Items from a dataset:
● ● ●
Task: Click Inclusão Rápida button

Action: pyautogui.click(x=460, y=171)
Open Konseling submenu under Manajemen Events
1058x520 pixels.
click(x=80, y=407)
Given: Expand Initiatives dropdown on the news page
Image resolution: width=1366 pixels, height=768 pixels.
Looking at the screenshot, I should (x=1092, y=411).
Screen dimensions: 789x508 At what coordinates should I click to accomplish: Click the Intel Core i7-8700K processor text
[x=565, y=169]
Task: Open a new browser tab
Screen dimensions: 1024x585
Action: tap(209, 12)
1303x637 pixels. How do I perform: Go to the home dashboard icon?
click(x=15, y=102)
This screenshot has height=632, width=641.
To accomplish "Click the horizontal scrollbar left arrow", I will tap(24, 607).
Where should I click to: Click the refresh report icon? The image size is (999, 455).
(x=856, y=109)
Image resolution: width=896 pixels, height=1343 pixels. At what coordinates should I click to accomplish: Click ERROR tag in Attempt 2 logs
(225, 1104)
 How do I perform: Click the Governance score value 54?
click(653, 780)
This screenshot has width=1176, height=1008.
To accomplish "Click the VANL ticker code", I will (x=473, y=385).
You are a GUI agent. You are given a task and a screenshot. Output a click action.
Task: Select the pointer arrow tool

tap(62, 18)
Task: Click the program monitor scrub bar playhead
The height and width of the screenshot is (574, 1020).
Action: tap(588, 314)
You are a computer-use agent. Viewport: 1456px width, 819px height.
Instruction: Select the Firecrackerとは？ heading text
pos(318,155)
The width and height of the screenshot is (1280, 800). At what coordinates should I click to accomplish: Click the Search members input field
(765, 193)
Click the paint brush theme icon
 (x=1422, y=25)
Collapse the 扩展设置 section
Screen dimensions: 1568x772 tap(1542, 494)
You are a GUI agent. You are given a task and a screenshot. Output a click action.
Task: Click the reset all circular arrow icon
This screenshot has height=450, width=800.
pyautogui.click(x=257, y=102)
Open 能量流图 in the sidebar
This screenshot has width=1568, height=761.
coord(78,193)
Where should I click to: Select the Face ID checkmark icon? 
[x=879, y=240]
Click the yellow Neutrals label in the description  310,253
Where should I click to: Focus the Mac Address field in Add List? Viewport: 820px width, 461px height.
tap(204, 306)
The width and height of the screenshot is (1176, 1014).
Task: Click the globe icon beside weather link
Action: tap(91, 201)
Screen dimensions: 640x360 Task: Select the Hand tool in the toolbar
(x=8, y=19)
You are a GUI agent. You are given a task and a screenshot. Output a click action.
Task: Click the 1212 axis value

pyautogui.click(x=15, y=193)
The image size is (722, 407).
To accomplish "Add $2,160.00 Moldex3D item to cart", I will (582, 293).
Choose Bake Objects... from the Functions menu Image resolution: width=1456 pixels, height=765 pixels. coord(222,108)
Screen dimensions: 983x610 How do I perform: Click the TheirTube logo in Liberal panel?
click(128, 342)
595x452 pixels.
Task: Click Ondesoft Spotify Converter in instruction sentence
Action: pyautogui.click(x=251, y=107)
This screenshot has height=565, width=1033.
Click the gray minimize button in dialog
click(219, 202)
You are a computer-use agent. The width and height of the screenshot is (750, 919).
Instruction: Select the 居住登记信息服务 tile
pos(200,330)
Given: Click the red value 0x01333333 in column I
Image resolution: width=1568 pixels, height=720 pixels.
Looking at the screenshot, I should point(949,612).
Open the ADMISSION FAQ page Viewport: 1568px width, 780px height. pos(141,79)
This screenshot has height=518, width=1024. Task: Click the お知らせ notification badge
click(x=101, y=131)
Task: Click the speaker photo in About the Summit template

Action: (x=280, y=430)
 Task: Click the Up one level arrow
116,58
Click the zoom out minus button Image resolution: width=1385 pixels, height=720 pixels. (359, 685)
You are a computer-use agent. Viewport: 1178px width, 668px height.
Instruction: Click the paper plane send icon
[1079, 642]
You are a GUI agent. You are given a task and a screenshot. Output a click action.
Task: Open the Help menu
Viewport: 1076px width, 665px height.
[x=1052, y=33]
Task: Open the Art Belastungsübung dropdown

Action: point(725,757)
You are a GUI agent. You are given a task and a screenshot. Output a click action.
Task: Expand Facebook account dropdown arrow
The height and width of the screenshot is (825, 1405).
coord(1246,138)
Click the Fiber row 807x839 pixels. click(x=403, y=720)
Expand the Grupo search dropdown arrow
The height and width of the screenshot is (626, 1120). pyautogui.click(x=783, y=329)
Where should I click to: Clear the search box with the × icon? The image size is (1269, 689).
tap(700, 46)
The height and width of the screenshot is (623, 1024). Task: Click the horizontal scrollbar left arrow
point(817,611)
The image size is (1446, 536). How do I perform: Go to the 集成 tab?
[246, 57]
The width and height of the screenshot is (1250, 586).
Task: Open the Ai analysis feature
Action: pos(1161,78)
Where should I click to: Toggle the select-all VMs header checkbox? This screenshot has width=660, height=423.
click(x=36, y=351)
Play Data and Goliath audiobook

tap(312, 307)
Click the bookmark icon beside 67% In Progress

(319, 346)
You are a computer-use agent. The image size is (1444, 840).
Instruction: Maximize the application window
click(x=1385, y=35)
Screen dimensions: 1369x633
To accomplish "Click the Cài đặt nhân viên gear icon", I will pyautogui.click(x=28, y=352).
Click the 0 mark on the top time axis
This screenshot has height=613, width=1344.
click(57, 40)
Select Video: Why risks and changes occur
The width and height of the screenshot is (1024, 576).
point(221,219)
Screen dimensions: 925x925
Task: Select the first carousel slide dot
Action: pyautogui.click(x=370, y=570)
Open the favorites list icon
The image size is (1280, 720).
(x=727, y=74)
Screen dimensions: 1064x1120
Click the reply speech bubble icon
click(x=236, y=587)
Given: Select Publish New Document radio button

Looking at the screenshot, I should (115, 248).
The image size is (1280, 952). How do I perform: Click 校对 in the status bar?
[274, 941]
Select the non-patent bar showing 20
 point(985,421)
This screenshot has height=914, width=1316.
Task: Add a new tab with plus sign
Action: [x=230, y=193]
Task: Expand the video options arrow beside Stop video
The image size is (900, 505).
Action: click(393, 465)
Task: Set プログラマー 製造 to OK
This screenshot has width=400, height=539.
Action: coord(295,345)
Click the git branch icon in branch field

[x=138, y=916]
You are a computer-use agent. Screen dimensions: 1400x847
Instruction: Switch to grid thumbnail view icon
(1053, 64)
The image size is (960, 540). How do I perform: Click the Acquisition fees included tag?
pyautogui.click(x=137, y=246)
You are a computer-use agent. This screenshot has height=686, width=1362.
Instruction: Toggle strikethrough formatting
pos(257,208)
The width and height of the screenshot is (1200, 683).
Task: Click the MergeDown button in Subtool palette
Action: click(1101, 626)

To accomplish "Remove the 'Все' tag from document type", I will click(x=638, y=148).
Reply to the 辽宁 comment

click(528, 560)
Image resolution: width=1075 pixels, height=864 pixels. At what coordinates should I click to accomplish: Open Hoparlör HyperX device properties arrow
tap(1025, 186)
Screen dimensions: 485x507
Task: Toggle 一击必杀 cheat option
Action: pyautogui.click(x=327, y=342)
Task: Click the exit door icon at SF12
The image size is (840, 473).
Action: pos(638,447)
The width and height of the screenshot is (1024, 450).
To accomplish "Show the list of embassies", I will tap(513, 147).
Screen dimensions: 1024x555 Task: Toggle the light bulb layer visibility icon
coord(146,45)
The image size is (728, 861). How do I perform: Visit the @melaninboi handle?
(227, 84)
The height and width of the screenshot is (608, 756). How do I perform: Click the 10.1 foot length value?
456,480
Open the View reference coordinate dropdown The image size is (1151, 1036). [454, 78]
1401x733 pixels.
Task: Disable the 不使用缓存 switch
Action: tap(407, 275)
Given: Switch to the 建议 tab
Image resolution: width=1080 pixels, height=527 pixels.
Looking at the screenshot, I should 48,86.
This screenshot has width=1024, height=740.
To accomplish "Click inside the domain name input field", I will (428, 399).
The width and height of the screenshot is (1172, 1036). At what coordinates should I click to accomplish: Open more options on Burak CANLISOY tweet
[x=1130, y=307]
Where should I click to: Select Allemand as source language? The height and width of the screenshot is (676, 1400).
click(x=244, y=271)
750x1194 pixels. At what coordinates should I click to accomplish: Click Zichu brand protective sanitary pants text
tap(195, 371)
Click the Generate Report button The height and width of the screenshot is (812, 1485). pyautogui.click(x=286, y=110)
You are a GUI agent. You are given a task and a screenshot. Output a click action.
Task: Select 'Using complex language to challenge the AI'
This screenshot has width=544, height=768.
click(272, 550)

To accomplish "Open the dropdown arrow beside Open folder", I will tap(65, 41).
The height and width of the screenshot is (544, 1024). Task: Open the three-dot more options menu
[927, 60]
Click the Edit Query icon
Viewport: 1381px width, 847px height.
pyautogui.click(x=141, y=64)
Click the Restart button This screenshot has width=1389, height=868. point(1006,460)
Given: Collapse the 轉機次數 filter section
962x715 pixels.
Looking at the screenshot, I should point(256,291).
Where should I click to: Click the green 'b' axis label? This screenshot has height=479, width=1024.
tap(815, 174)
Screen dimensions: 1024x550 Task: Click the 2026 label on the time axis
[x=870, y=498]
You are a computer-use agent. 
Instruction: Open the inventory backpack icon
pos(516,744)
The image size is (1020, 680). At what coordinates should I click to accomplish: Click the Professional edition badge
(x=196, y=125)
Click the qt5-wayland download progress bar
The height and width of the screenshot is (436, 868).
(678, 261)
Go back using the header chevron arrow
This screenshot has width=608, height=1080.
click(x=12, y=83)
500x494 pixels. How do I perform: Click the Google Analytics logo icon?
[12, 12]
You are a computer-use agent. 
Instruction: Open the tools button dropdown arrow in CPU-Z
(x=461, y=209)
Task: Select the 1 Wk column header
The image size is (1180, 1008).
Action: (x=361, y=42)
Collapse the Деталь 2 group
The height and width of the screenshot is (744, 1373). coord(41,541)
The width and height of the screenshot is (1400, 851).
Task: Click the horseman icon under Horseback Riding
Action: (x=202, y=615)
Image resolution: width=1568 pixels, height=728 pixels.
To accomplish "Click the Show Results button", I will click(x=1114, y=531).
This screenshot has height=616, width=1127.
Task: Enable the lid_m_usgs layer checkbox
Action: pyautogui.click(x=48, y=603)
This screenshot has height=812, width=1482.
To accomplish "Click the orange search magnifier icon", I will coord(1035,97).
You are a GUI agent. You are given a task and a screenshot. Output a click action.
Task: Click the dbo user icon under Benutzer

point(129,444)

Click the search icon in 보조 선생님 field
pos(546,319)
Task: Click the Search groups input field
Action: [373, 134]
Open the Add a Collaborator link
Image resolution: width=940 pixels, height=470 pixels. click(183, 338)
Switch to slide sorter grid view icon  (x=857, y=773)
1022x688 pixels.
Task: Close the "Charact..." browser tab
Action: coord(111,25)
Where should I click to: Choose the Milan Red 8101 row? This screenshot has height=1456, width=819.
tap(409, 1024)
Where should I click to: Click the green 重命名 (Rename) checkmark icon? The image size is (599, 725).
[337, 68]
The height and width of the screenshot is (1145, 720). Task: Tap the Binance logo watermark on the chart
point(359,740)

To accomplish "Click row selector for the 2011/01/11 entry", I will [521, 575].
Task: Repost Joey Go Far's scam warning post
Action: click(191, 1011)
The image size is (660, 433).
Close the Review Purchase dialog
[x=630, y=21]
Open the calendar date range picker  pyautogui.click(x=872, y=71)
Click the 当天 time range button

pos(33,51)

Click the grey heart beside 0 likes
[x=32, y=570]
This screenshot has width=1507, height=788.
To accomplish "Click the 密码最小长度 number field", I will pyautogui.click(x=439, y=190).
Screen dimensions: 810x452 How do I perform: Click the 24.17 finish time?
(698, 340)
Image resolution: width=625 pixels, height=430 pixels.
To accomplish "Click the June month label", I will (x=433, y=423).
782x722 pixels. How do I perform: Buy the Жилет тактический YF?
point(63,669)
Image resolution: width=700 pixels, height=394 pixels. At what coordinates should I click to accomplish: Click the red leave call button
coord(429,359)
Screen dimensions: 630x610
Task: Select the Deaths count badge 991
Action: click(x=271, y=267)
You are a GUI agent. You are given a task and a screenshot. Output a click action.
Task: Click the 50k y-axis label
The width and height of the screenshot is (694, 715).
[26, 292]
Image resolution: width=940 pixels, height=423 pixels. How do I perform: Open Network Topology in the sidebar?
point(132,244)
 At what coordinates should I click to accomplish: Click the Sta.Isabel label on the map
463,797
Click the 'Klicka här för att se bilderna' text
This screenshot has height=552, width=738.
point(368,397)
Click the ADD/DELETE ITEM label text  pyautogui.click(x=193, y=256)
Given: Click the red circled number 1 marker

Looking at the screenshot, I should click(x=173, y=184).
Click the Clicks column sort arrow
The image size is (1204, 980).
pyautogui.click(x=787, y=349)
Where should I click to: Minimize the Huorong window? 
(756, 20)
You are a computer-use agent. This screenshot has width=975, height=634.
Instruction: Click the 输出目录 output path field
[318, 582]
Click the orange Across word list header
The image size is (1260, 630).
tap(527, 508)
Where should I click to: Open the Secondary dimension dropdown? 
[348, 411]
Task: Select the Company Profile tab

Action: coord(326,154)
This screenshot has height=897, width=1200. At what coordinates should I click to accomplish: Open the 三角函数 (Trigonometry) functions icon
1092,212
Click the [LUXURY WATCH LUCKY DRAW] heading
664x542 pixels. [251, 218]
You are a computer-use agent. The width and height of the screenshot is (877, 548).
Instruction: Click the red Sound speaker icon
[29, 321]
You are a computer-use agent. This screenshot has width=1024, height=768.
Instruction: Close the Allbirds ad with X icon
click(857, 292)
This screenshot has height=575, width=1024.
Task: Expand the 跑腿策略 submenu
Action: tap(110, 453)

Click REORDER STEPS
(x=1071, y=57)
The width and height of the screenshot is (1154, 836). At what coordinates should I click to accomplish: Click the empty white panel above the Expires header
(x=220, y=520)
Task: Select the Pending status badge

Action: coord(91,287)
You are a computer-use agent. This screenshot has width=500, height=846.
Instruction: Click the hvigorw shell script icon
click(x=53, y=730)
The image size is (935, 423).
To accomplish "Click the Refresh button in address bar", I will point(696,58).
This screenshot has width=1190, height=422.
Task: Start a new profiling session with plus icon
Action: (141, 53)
● ● ●
Only lines with the word "page" are needed. Copy them from the preceding records.

[Result of this task]
Given: Expand Initiatives dropdown on the news page
Open the ADMISSION FAQ page Viewport: 1568px width, 780px height. pos(141,79)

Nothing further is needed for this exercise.